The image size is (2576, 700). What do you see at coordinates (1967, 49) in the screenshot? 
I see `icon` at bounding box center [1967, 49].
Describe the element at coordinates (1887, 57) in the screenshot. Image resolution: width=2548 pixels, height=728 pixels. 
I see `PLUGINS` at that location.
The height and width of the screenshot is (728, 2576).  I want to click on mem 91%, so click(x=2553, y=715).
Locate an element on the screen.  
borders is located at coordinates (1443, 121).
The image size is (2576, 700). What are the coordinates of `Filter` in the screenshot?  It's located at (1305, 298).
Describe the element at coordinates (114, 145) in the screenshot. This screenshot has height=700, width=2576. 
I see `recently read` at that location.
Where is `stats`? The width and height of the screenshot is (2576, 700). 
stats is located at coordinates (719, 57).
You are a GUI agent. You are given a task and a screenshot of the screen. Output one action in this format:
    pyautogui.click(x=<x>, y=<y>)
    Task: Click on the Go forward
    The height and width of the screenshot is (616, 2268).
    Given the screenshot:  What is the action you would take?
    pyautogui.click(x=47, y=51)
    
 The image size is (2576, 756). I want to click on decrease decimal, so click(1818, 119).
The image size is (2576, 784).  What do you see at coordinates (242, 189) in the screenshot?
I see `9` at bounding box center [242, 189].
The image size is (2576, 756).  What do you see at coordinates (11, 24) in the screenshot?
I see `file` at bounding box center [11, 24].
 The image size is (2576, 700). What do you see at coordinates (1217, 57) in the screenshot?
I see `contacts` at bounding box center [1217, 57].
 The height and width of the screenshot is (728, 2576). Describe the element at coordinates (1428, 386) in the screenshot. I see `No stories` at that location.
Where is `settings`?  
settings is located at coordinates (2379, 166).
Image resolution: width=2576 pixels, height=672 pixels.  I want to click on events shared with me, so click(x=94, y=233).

===

What you should do:
Convert the rows above into a JSON list of strings, one string for each line, leaving out any blank lines.

Exercise solution:
[
  "The image size is (2576, 700). What do you see at coordinates (1967, 49) in the screenshot? ",
  "I see `icon` at bounding box center [1967, 49].",
  "Describe the element at coordinates (1887, 57) in the screenshot. Image resolution: width=2548 pixels, height=728 pixels. ",
  "I see `PLUGINS` at that location.",
  "The height and width of the screenshot is (728, 2576).  I want to click on mem 91%, so click(x=2553, y=715).",
  "Locate an element on the screen.  ",
  "borders is located at coordinates (1443, 121).",
  "The image size is (2576, 700). What are the coordinates of `Filter` in the screenshot?  It's located at (1305, 298).",
  "Describe the element at coordinates (114, 145) in the screenshot. This screenshot has height=700, width=2576. ",
  "I see `recently read` at that location.",
  "Where is `stats`? The width and height of the screenshot is (2576, 700). ",
  "stats is located at coordinates (719, 57).",
  "You are a GUI agent. You are given a task and a screenshot of the screen. Output one action in this format:",
  "    pyautogui.click(x=<x>, y=<y>)",
  "    Task: Click on the Go forward",
  "    The height and width of the screenshot is (616, 2268).",
  "    Given the screenshot:  What is the action you would take?",
  "    pyautogui.click(x=47, y=51)",
  " The image size is (2576, 756). I want to click on decrease decimal, so click(1818, 119).",
  "The image size is (2576, 784).  What do you see at coordinates (242, 189) in the screenshot?",
  "I see `9` at bounding box center [242, 189].",
  "The image size is (2576, 756).  What do you see at coordinates (11, 24) in the screenshot?",
  "I see `file` at bounding box center [11, 24].",
  " The image size is (2576, 700). What do you see at coordinates (1217, 57) in the screenshot?",
  "I see `contacts` at bounding box center [1217, 57].",
  " The height and width of the screenshot is (728, 2576). Describe the element at coordinates (1428, 386) in the screenshot. I see `No stories` at that location.",
  "Where is `settings`?  ",
  "settings is located at coordinates (2379, 166).",
  "Image resolution: width=2576 pixels, height=672 pixels.  I want to click on events shared with me, so click(x=94, y=233)."
]